The term appears to have originated in 2018, and then became popular in 2020 after a Joe Rogan program with Paul Saladino.
This term became even more popular last year, in 2025, when HHS Secretary Robert F. Kennedy made it a part of his “Make America Healthy Again” slogan.
Until recently, most Americans had never heard the term “seed oils,” even though they’ve likely cooked with and consumed them for decades.
It’s the catchy description coined by internet influencers, wellness gurus, and some politicians to refer to common cooking oils — think canola, soybean, and corn oil — that have long been staples in many home kitchens.
Those fiery critics refer to the top refined vegetable oils as “the hateful eight” and claim that they’re fueling inflammation and high rates of chronic diseases like obesity and diabetes.
Robert F. Kennedy Jr., the new health secretary, has said Americans are being “unknowingly poisoned” by seed oils and has called for fast-food restaurants to return to using beef tallow, or rendered animal fat, in their fryers instead.
What Are Seed Oils?
Simply put, they are oils extracted from plant seeds. They include eight commonly targeted by critics: canola, corn, cottonseed, grapeseed, soybean, sunflower, safflower, and rice bran
I totally agree with their “eight commonly targeted” seed oils of “canola, corn, cottonseed, grapeseed, soybean, sunflower, safflower, and rice bran” as being highly toxic, and unhealthy.
These polyunsaturated oils have only been in the human food chain for a short time, since World War II when we developed expeller-pressed technology to extract oils from crops we never did before that time. They are not shelf stable, and need to be highly processed to make them so, which creates many health problems.
However, to state that these toxic oils should only be replaced with animal fats, such as beef tallow, is very short-sighted, because there are many seed oils that have been used to extract edible oils and that have nourished populations for thousands of years.

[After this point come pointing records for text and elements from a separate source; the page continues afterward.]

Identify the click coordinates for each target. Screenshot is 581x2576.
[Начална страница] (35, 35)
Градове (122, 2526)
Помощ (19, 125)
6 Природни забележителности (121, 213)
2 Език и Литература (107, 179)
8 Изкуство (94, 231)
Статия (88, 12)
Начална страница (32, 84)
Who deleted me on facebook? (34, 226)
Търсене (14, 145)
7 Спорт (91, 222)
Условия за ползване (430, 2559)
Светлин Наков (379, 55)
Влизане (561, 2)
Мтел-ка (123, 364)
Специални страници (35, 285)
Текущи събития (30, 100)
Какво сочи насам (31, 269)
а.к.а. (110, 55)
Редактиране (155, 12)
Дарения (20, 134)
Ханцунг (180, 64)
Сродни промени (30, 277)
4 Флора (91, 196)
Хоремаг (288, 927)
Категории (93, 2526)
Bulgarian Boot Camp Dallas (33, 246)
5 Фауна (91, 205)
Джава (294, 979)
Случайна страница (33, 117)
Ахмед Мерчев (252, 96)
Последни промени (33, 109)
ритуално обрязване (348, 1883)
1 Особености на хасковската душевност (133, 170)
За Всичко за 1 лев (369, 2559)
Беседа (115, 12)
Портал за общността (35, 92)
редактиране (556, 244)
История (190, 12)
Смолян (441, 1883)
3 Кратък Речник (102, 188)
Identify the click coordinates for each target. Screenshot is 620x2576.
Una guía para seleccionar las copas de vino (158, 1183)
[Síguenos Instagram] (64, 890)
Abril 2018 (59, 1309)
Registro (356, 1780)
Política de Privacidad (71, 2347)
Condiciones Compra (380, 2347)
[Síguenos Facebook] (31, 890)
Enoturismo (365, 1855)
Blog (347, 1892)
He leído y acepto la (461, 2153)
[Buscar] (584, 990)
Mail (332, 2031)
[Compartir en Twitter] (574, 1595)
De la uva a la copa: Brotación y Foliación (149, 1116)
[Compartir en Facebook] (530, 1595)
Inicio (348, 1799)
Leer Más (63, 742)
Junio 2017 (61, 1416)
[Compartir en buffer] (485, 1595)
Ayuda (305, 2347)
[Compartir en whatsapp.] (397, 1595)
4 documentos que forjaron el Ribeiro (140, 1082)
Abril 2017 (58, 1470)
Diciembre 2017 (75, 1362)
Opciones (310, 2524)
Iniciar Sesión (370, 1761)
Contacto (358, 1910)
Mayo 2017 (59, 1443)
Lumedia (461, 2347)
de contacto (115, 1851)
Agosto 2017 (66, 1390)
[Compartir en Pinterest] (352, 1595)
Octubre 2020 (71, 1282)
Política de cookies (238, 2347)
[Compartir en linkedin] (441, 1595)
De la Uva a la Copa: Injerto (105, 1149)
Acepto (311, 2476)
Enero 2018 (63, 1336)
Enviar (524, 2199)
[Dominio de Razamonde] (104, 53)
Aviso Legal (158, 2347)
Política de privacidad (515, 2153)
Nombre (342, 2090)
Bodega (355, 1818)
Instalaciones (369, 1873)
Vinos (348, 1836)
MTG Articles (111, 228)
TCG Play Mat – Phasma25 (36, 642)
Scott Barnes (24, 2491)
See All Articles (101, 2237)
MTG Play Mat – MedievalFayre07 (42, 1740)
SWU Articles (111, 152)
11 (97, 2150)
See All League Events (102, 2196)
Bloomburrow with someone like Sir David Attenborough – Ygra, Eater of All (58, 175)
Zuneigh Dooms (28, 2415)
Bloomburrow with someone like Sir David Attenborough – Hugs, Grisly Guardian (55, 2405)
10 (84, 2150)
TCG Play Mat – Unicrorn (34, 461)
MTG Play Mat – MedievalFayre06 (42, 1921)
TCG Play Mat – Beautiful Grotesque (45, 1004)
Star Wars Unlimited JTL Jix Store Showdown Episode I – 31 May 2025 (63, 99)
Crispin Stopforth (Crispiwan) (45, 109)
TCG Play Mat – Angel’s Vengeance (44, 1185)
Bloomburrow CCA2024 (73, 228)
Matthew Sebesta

And while animal fats such as tallow and lard have also been used for thousands of years to nourish populations, the quality of those fats has to be considered based on how the animals have been raised.
If those fats are extracted from animals that are raised on CAFOs (confined animal feeding operations), where the animals never graze on grass and only eat animal feed derived from the very same seeds that make up the “seed oils” in the “dirty eight” that are condemned and are primarily GMOs full of herbicides and pesticides (corn and soy are the main ingredients in most cattle feeds), how healthy is the fat from these animals?
A far better alternative to animal fats from the American agricultural system are the “super seed” oils, which are not only safer and have nourished populations for thousands of years, they also contribute to your health and help your immune system fight diseases, proving what the father of the Hippocratic Oath once said: “Let food be your medicine.”
Instead of seed oils, use coconut oil and virgin palm oil for cooking and baking. In addition, animal fats like tallow and bacon fat are traditionally very good to use as well.